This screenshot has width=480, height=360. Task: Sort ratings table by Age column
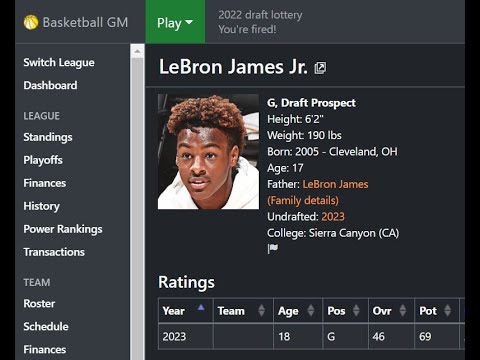tap(298, 311)
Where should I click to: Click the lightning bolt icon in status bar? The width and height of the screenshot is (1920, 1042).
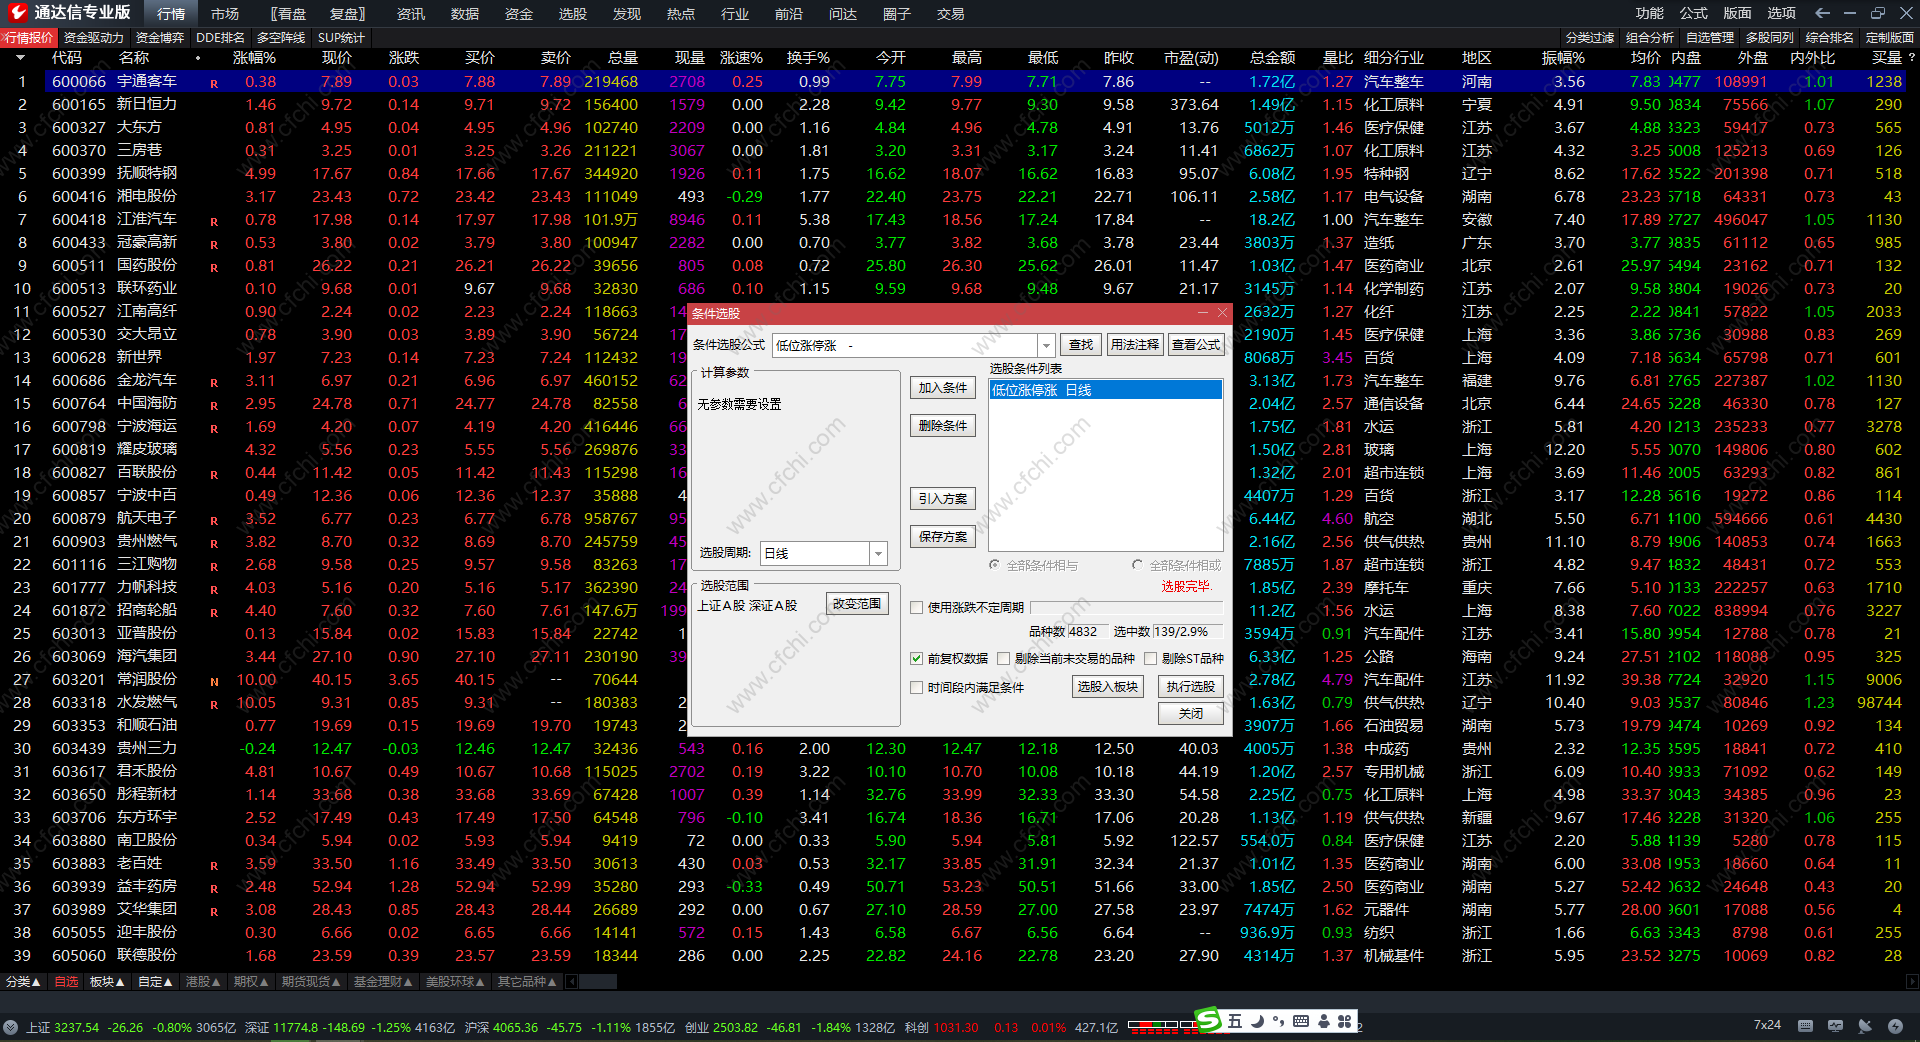pos(1895,1026)
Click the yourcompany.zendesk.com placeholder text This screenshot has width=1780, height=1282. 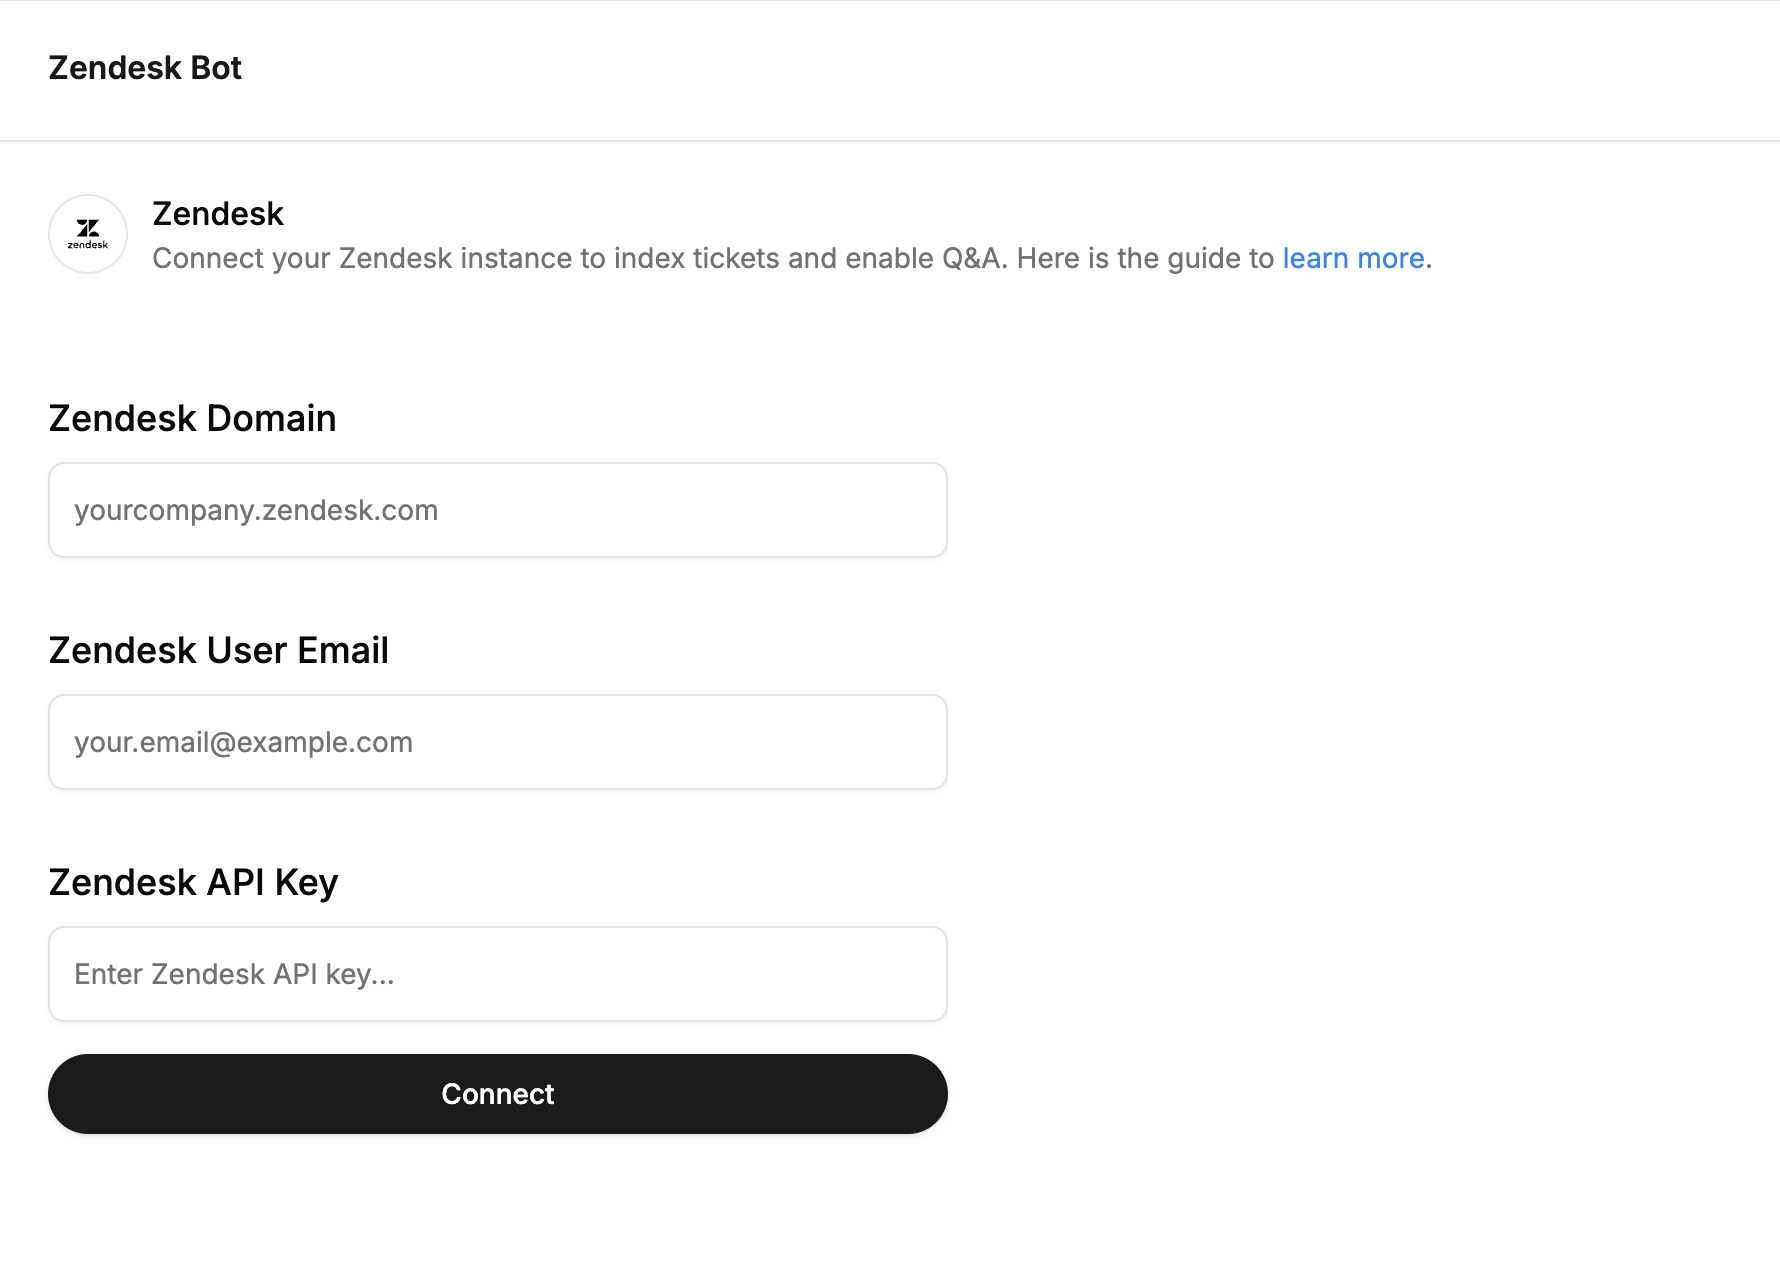[256, 510]
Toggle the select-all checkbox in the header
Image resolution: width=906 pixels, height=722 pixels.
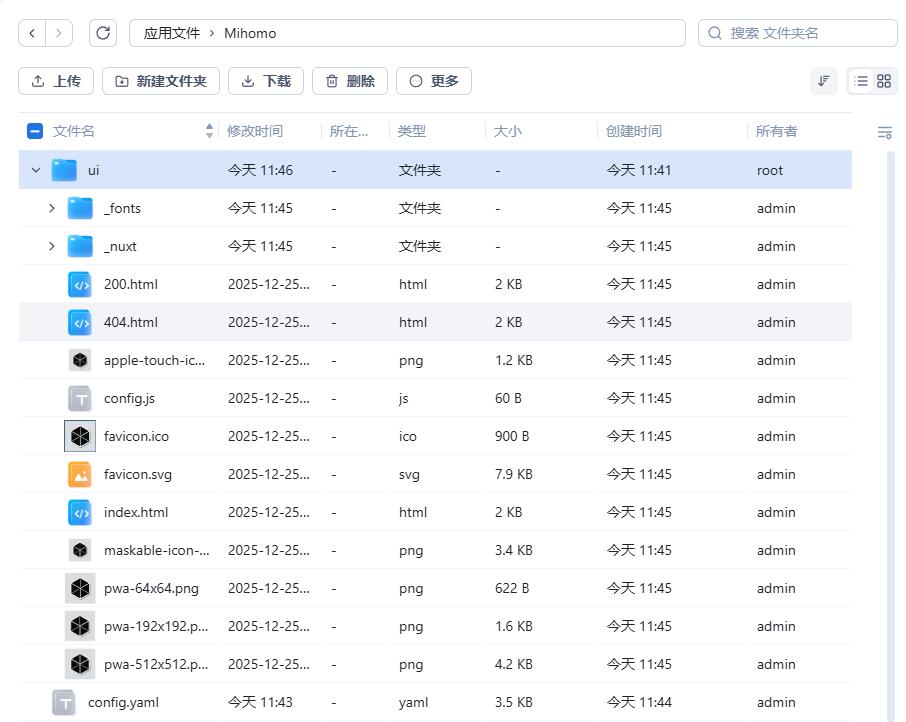click(x=33, y=129)
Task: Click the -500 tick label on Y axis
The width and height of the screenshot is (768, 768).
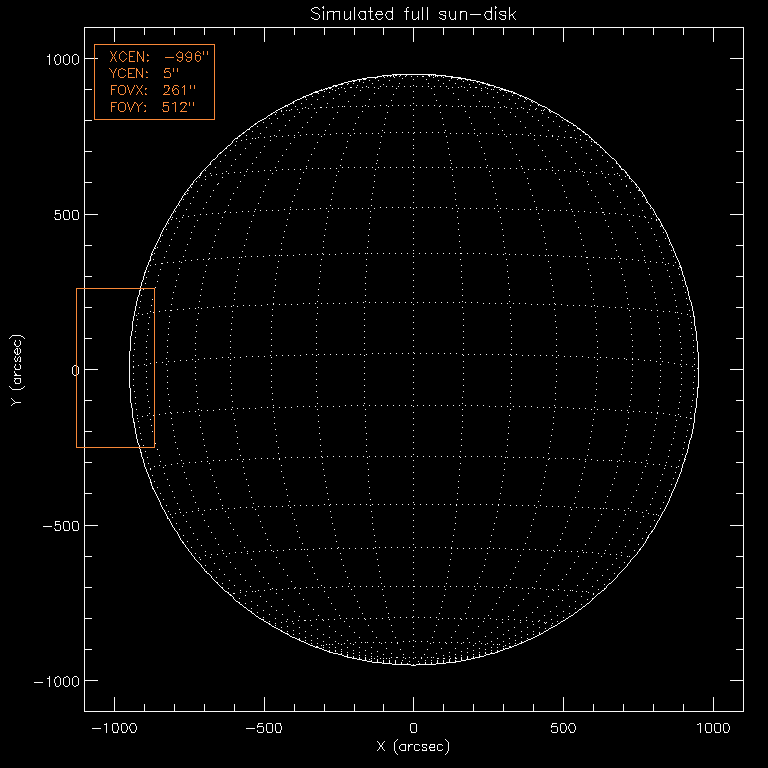Action: pos(61,526)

=-=-=

● What is being asked:
Copy the lines exactly, starting at the line that contains "Task: Click the -500 tick label on Y axis" and continuing through the end of the rows, with both ends included. Leave the pictures out of your answer.

● Full response:
Task: Click the -500 tick label on Y axis
The width and height of the screenshot is (768, 768).
Action: pos(61,526)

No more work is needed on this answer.